Each line of the entries below that holds "screenshot" is needed, copied in full.

* [Dataset excerpts]:

--- START ---

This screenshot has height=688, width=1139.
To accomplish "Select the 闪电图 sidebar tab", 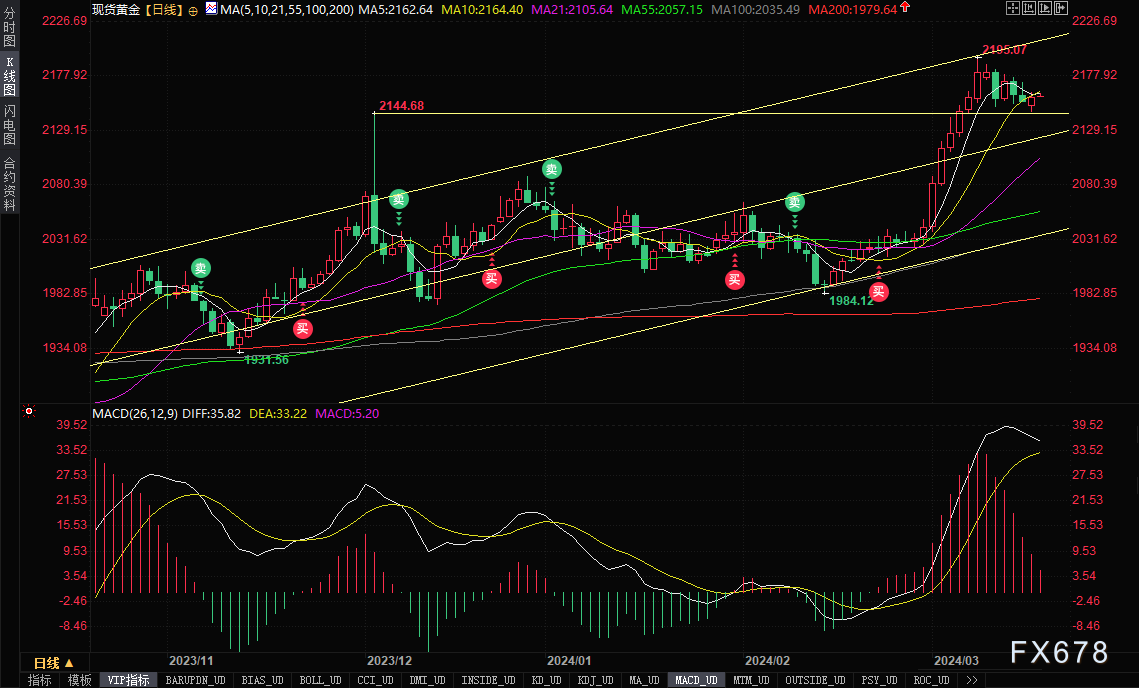I will pos(9,126).
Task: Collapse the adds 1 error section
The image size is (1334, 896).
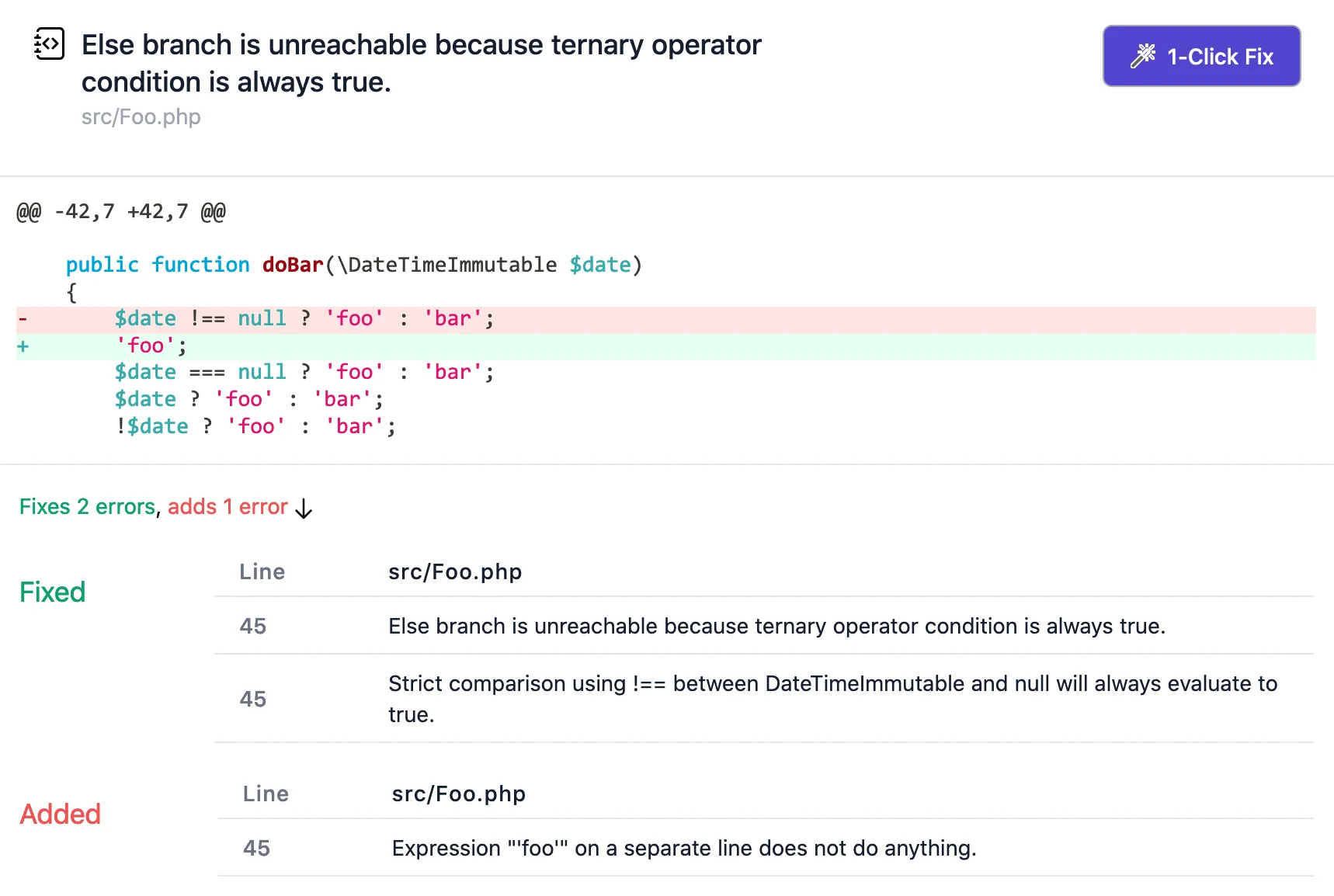Action: coord(228,506)
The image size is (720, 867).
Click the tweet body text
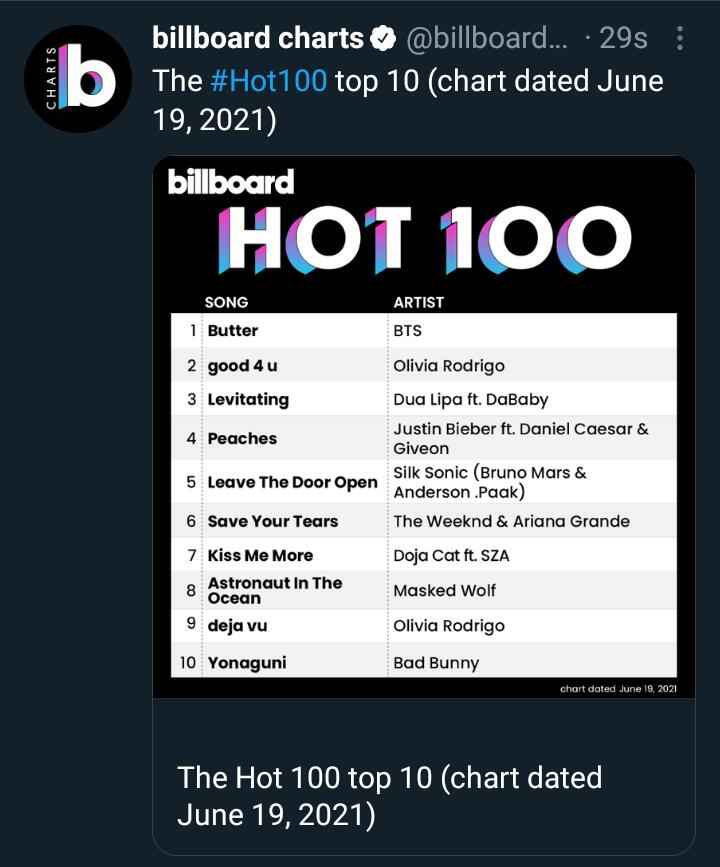coord(408,99)
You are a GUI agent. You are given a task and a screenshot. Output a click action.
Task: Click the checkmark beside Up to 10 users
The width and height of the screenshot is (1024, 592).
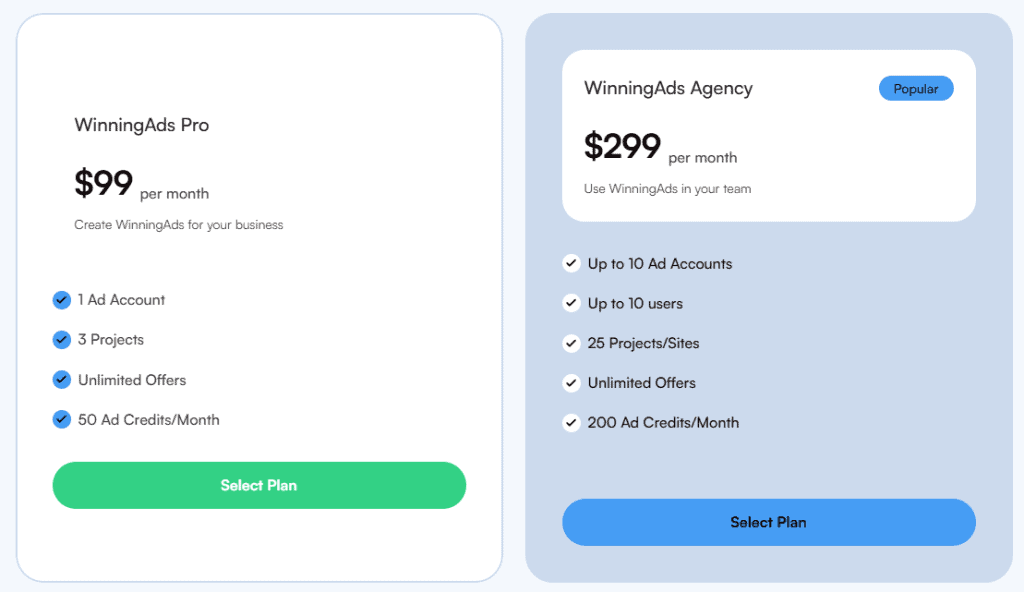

--- END ---

* [The answer]:
This screenshot has height=688, width=1139.
You are a GUI agent. You are given a task and a screenshot. Output a click action.
The width and height of the screenshot is (1024, 592).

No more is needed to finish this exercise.